§ **RECORDS TO USE**
━━━━━━━━━━━━━━━━

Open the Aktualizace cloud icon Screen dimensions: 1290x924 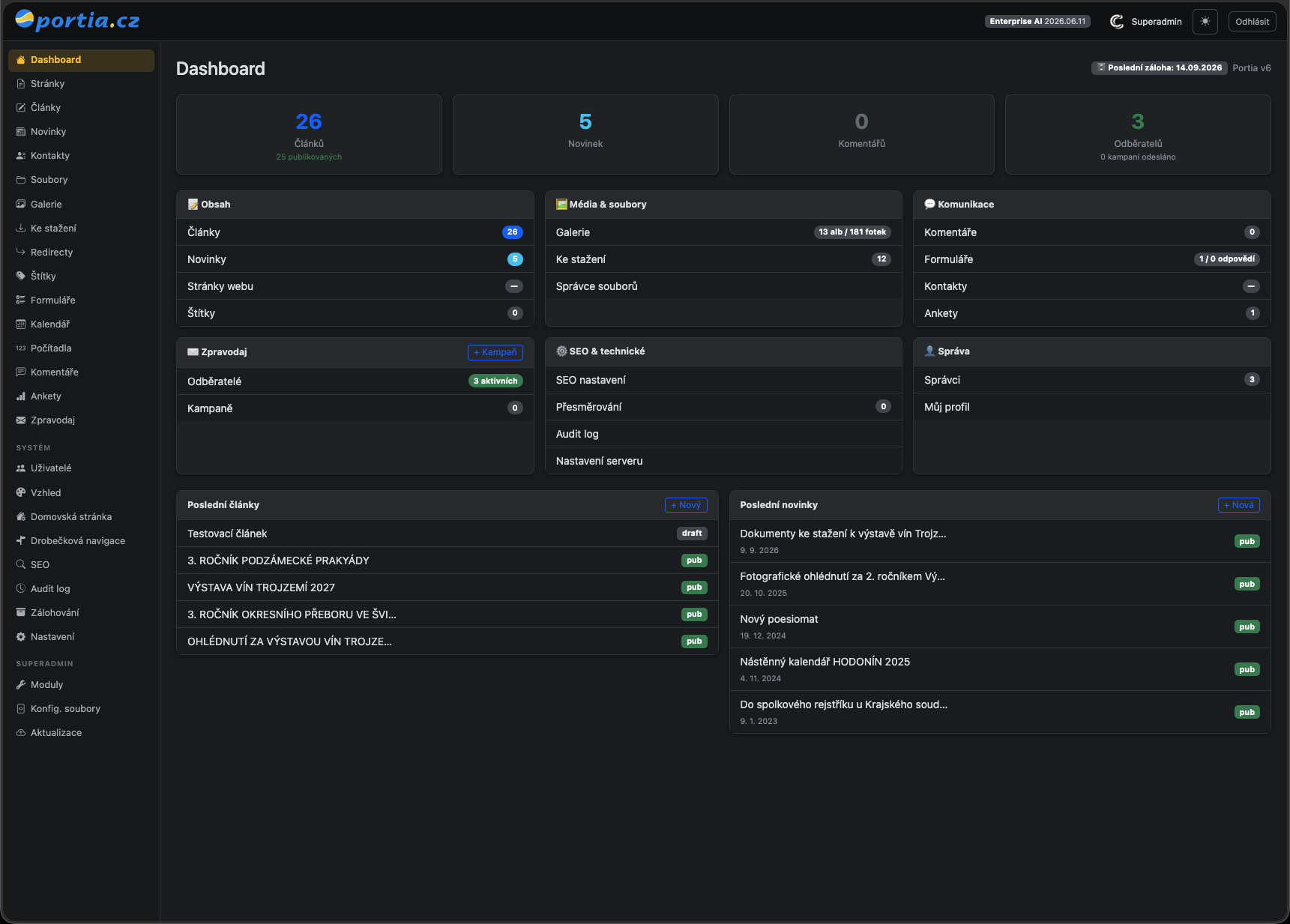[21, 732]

━━━━━━━━━━━━━━━━

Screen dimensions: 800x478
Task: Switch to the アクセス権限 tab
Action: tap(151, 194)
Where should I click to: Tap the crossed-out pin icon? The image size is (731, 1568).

━━━━━━━━━━━━━━━━

§ **WRITTEN INSTRUCTION**
Reproduce, unchanged, the stretch of lines from the one containing "Screen dimensions: 800x478" through the one containing "Where should I", both included.

§ **ANSWER TO THIS TASK**
Screen dimensions: 800x478
Task: Switch to the アクセス権限 tab
Action: tap(151, 194)
Where should I click to: Tap the crossed-out pin icon? The image size is (731, 1568).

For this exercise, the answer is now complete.